Police sergeant testifies to "complete obedience" of Birdlife activist arrested in Chris Packham incident

Man charged with trespassing “obeyed” police’s orders, court hears

Video still from 'Massacre on Migration', with a hunter, left, telling Chris Packham, right, and Nimrod Mifsud to stop filming the Mizieb environs.
Video still from 'Massacre on Migration', with a hunter, left, telling Chris Packham, right, and Nimrod Mifsud to stop filming the Mizieb environs.

A court has heard a police sergeant describe the behaviour of a BirdLife activist, upon his arrest for trespassing, as one of complete obedience.

“I was trying to protect everyone there. I told Nimrod to move and he obeyed completely,” Sergeant Christian Xuereb told magistrate Charmaine Galea this morning, as he testified in proceedings against BirdLife Activist Nimrod Mifsud.

Mifsud is charged with trespassing and exercising a pretended right after a 2014 incident at Mizieb in an area that hunters claim to be reserved to them. In previous sittings, FKNK’s chief executive Lino Farrugia had told the court that a 1986 agreement with the government had rendered Mifsud a trespasser.

Mifsud had been accompanying BBC presenter Chris Packham, who was attempting to interview hunters while filming a documentary. However, neither Packham nor his British crew had been charged in connection with the incident.

This morning, Police Sergeant Christian Xuereb testified that he had been on extra duty that day, detailed with keeping the peace in the area during the hunting season. Upon his arrival, there had been a commotion, he said. He went in between them and told Mr Mifsud to step back, and Mifsud had “complied completely.”

Asked by lawyer Kathleen Grima, who is representing the hunters' federation (FKNK) as parte civile in these proceedings, whether he remembered finding Mifsud doing anything in particular when he arrived, the officer said that there had been a commotion and it was impossible to tell what every individual person was doing.
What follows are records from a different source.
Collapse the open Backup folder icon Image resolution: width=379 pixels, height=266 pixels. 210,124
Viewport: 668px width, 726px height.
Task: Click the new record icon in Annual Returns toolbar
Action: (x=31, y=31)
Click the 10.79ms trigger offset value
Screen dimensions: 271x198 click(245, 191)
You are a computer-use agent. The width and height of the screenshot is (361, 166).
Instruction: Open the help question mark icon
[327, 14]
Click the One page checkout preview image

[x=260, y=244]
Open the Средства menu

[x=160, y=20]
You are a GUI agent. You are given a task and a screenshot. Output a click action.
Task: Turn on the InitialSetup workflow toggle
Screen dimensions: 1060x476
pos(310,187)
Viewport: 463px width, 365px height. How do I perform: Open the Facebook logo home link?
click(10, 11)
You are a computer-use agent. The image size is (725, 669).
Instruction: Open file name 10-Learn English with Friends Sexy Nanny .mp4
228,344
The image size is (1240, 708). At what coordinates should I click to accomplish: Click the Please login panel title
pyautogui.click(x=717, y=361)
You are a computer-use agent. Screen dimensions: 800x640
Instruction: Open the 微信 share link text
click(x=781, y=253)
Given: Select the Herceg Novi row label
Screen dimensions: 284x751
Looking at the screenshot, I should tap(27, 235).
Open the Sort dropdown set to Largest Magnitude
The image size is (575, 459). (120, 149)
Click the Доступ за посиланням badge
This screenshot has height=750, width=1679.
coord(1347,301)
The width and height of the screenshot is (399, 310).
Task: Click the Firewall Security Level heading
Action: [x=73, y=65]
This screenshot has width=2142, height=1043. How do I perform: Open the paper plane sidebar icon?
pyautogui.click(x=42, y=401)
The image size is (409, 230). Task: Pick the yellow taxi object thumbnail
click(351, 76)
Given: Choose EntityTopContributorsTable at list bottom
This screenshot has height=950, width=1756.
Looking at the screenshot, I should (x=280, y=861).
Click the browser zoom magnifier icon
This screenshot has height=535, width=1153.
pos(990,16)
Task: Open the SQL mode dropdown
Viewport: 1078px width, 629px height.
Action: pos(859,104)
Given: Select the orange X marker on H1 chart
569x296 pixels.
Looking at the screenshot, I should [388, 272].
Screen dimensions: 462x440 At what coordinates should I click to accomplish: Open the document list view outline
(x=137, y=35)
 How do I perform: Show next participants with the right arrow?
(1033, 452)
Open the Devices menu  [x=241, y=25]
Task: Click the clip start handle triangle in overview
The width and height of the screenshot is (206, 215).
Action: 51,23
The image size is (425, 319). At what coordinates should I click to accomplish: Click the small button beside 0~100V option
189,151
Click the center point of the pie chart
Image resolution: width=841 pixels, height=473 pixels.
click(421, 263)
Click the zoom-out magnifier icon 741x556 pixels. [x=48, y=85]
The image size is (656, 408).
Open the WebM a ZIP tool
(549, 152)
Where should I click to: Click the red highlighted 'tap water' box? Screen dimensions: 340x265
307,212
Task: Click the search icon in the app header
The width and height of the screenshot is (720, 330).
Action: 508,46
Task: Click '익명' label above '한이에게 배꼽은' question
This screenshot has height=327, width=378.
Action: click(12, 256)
The Magistrate asked the witness why he “had been given a duty by he FKNK.”, Grima re-worded the question and asked who had given him orders. The officer replied that he had been instructed to go there by the Commissioner of Police. The officers were there to maintiain order, he said.

In a previous sitting, Lino Farrugia, the chief executive officer of the FKNK had told the court that following an agreement signed by former Prime Minister Karmenu Mifsud Bonnici on 11 April, 1986,the land had been reserved exclusively for use by hunters during the open season.

Through this agreement, the public land in question was placed under the “administration” of the FKNK and forbade access to the nature reserve by unauthorised persons. Farrugia had said that the agreement had been confirmed in October 1989 through the endorsement given by the deputy Prime Minister of the time, Guido de Marco.

Birdlife had written to the Government Property Division in February 2011 complaining that the land in question was public land and should be accessible to everyone, but the GPD had replied quoting the 1986 agreement, saying the are had been designated as a hunting reserve by the government and access was restricted to individuals conducting hunting activities.

The case will continue in September.

Dr Kathleen Grima appearing for the FKNK, Dr Stephen Tonna Lowell for Mr Mifsud. Magistrate Charmaine Galea presiding.